Volunteer leads annual corporate fundraiser
Lighthouse Point resident Shani Oulton is no stranger to fundraising.
As a mother of two children, ages 9 and 12, she has sold cookie dough, sponsored classrooms and solicited gift certificates for raffles. As director of data services for the National Council on Compensation Insurance, which promotes workers’ compensation, she has contributed to the annual campaign for United Way of Palm Beach County.
But when she volunteered this year to head up an annual campaign for NCCI Holdings in Boca Raton, it was her first stint as the main chair of a major fundraising campaign.

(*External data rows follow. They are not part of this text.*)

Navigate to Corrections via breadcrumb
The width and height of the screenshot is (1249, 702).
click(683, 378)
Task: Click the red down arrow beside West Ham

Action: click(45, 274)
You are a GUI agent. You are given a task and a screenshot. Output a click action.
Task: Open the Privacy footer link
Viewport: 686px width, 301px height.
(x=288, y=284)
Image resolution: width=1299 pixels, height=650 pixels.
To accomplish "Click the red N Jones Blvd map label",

From Sept. 5 to 22 — minus four days due to Hurricane Irma — Oulton and NCCI raised $235,000 from pledge cards and events. That is $7,000 more than the company raised last year for United Way, a community-oriented nonprofit. Four weeks after the final event, Oulton is crediting almost everyone but herself.
“I have a company of 900 people,” she said.
Those 900 bought raffle tickets for the chance to win prizes such as airline tickets and hotel stays, a golf outing and Florida Atlantic University football tickets.
They donated canned goods like tuna, chicken, fruits, vegetables, and macaroni and cheese.
One committee in the fundraising group invited an organization dedicated to packing food for food-distressed areas, weighing out grains and soy to create meal kits. They packed 6,000 meals in one hour to be donated to CROS Ministries’ six food pantries in Palm Beach County.
But it was the grand finale that was the most fun, Oulton said. In light of the campaign’s focus on alleviating hunger, employees were challenged to build something creative out of donated canned goods.
The “Can-Struction Event” split NCCI employees into ten registered teams, each given 30 cans for inspiration and told they could raise additional money from colleagues. They were given two weeks to design — something — and one hour to build it in a competition. The winner: CanABLES from NCCI’s Assigned Risk Department with a fishing-inspired sculpture.
The real winners, however, were the residents of Palm Beach County. Some 15.1 percent of people in the county are food-insecure, the highest rate in South Florida, according to the Feeding South Florida food bank.